03.01.16.  It’s the first of March, even though my old Timex running watch said it was March 2nd, when I awakened early this morning in Calgary.  It doesn’t really surprise me that things go awry when you’ve flown back and forth across the country, changing time zones.  I always feel a bit dizzy, like I just got off one of those tilt-a-whirl rides at the County Fair, when I’ve traveled this far, this fast.  Six days ago, we were having dinner on a little island in the Bow River in downtown Calgary, watching ice skaters under the fairy lights.  We arrived in Vermont the next evening to a heavy rainstorm, which turned to snow during the night, and then froze into rivers of ice on the following night, when temperatures plummeted to the single digits, before they rose the next day to a slushy springtime.  I like to study the flight maps at the back of the airline magazine, and see what I’m flying over on these long trips.  The skies were clear after we left Chicago yesterday, and looking down on Minnesota and Manitoba and Saskatchewan, the gray landscape was pock-marked with lakes and rivers of dull white ice.  There was no hint of March down there from 20,000 feet.

This morning, before heading out, we had to scrape ice off our car, which had been left at the airport hotel.  The trees were covered with white frost, silhouetted against a pale pink sky.  The Canadian Broadcast Company kept us company as we listened to them report on the beautiful sunrise glowing in the east, and that there had been an accident in the northwest corridor of Calgary, slowing traffic, and how the farmers in the rural hamlet of Sylvan Lake need to lock their cars and trucks due to the increase in theft.  With a couple hours to go before the border, the radio signal disappeared, and there was just the yellowish-brown prairie for as far as the eye could see.  We scanned the horizon for the snow-covered peaks of Glacier National Park, a sentinel at the border, back home in Montana.  It’s always a breath-taking greeting.

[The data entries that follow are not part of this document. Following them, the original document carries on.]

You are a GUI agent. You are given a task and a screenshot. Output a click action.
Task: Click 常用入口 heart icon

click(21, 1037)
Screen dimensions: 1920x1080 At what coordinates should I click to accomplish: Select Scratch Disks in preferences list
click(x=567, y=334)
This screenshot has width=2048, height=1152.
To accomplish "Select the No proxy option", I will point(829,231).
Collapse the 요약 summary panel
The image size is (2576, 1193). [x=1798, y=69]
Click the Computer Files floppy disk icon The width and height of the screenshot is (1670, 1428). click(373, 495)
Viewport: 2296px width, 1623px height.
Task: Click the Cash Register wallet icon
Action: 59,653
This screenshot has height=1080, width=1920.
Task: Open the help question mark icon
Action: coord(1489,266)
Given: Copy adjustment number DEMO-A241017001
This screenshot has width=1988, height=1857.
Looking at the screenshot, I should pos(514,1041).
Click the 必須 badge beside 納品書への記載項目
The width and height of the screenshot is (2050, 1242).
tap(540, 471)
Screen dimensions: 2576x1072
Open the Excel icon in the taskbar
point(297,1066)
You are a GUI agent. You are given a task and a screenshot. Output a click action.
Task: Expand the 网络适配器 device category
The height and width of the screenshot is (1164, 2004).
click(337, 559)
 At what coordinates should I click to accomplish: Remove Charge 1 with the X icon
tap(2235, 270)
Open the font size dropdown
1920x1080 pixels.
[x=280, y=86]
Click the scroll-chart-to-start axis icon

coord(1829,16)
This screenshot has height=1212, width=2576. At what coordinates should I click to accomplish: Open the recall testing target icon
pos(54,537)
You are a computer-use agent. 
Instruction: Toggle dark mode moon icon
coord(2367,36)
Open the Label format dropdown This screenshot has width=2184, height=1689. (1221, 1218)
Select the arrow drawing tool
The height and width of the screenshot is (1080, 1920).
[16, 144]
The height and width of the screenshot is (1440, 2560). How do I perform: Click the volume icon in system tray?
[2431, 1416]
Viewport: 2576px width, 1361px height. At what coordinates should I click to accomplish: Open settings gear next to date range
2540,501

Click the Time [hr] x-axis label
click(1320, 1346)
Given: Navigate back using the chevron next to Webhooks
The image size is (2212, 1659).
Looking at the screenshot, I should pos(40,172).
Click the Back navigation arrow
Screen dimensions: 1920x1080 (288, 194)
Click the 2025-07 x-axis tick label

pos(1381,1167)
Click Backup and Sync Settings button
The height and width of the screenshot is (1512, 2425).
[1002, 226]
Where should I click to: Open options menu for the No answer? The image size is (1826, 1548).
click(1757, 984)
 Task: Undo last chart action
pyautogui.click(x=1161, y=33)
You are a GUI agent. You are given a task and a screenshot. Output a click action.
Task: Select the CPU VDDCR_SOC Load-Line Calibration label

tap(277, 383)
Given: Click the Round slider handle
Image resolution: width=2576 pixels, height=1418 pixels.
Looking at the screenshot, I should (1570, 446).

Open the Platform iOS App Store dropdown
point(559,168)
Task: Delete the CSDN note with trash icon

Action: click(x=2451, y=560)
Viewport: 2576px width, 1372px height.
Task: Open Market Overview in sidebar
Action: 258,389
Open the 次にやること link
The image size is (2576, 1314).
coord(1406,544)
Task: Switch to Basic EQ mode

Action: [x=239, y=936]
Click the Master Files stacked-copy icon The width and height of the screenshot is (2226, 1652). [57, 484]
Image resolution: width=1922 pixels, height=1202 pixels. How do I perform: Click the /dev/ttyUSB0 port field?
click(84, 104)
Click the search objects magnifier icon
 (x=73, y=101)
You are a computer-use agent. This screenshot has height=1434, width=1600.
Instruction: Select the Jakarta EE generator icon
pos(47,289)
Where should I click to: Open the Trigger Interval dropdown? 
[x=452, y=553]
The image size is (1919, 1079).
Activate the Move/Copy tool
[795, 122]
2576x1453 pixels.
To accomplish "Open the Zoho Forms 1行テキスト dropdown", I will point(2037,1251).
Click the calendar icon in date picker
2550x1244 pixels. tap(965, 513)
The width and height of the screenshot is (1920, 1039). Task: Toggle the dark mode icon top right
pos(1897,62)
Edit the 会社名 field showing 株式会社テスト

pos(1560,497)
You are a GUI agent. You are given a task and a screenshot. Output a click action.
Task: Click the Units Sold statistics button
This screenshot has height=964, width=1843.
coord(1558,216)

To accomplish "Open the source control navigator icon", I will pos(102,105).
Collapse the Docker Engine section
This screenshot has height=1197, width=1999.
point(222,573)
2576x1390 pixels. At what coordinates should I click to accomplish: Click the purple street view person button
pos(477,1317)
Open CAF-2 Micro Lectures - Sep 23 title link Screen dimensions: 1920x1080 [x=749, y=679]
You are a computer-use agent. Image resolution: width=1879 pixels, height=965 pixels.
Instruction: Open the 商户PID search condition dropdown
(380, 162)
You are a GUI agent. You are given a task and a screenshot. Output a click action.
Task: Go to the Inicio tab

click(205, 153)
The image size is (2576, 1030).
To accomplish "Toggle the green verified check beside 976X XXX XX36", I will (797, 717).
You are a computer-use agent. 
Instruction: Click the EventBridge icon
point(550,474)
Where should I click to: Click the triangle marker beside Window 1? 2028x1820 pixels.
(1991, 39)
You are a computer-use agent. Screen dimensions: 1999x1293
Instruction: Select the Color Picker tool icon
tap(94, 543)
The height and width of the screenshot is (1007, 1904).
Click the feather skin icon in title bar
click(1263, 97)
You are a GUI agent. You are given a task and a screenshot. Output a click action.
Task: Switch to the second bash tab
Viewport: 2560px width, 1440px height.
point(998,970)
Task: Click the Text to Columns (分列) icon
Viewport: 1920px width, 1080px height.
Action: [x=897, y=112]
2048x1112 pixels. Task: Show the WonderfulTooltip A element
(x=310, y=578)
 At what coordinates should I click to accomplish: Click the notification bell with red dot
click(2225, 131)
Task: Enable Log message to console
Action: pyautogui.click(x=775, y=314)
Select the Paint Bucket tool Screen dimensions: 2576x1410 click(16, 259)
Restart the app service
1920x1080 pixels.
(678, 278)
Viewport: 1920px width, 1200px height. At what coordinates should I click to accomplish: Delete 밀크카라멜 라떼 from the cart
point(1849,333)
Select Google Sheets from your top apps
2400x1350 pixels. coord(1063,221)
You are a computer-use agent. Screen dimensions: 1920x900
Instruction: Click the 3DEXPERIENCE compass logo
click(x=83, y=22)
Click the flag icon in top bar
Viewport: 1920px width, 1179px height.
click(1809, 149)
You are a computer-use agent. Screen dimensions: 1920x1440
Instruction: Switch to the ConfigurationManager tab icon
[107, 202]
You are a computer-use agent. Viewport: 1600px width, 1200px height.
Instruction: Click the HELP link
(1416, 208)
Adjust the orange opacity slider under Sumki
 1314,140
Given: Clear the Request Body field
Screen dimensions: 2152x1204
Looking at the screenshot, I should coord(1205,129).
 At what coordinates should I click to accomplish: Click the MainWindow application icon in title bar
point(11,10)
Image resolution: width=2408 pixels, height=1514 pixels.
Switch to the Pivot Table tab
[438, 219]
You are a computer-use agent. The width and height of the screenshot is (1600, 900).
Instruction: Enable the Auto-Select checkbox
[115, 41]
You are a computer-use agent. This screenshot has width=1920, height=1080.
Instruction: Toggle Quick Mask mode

So, now it is March.  It was spitting snow when we reached the lake, and nothing seems to have changed in the six days we were so far away.  It seems like everything should be different, after flying back and forth over all that Canadian territory.  But, isn’t that what March is like–every day, you expect it to suddenly be Spring–but, there are the piles of old snow.  I love how Ted Kooser describes it in one of his poems:

the snow is no more
than a washing
strewn over the yards,
the bedding rolled in knots
and leaking water,
the white shirts lying
under the evergreens.

Despite “the white shirts lying under the evergreens,” when we went out for a walk late this afternoon, to clear our blurry jet-lagged heads, there were the robins, singing their lovely song!  Our first sighting.  Yes, this is March.